The reason I posted this, is purely that their ought to be a choice of machines at the £700 level, and the truth is there are not that many. fracino (love them or hate them) are very well represented on this forum. It would be nice to be able to put one alongside its competitors, and give them a trial run out. Perhaps once the grind offs have finished, it could be possible to organise a similar event for tank fed machines whereby ,members bring their own espresso machine along, and get the chance to prepare range of drinks a la wbc style competition.


----------



## garydyke1 (Mar 9, 2011)

Anything involving a cooling flush regime would do my head in, its one reason why I went away from the Gaggia classic in the first place


----------



## shrink (Nov 12, 2012)

well its no looker thats for sure, in fact its quite amazingly ugly









only a 1200w element and a pretty small boiler mean that steam power and recovery will be limited. Its a great offering and a great way for people to have choice, but IMHO its not anywhere near the usability of a Cherub (at least not on paper)


----------



## glevum (Apr 4, 2013)

You can almost get an e61 HX for that with the ISOMAC ZAFFIRO which also looks alot better at 699£

http://www.myespresso.co.uk/product.php/44/isomac-zaffiro-semi-automatic-espresso-machine


----------



## lookseehear (Jul 16, 2010)

garydyke1 said:


> Anything involving a cooling flush regime would do my head in, its one reason why I went away from the Gaggia classic in the first place


I wouldn't mind if the machine was plumbed but 200ml+ cooling flushes using bottled water isn't for me!


----------



## 4085 (Nov 23, 2012)

An interesting point, for me anyway, is that the chap who reviewed this, is allowed to say anything he wants, and BB print it word for word. He regularly refuses to review machines if they do not appeal, or he has knowledge or bias. He has refused to review the fracino range, and I know for a fact he owns a Heavenly amongst his kit.

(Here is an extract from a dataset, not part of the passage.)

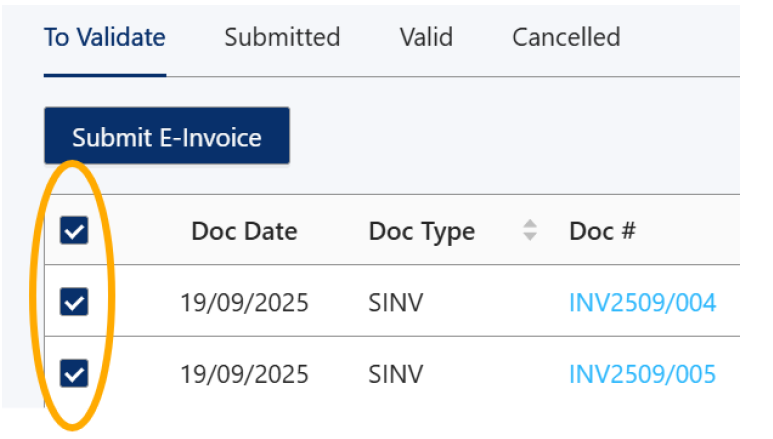Click the Doc Type column header label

He states quite clearly that he expected the machine to be a duffer, and was quite surprised. there is nothing in it for him, to praise a machine if it is not worthy.

Looks......if we all thought the same things were good looking, then life would be dull. it may not be a looker, but there again, is the Cherub? I supposed it depends what you are measuring it against. Steam power........how many Cherub owners or domestic owners in general, on a regular basis make two cups or more? It will cope very well with that I am sure. So, it maybe worth a second look as an alternative. I understand the HX flushing shot argument as I own an HX but to me, it is just the ritual of pulling a shot. you could say, that unless your machine is plumbed in with a plumbed drip tray, then it must be naff, but how many people can boast both of those?

It would be interesting to put these two up against each other, as I believe the only thing that really counts, is what you drink!


----------



## fatboyslim (Sep 29, 2011)

Personally I think my Cherub is a bit of a looker with my custom blue paint job










Would be interesting to go side by side if you had that opportunity. What about a work grinder lol!


----------



## glevum (Apr 4, 2013)

TBH, the Cherub is a lot better looking no doubt and on paper looks a lot better as well, just one question! why did fracino not use stainless steel toggle switches instead of plastic ones?


----------



## 4085 (Nov 23, 2012)

Let us take this a stage further.......Accross the board, I pretty much guess we own the machine that we can afford. So, suppose you have a mid price machine, say under £800. you are burgled and when the insurance company pay out, them kae a mistake and allocate £1500 to replace your coffee machine. Do you replace it with the same one, do your research again and buy something within the same price bracket and pocket the difference or spend the whole lot on another?

I guess the underlying question is all about personal aspirations.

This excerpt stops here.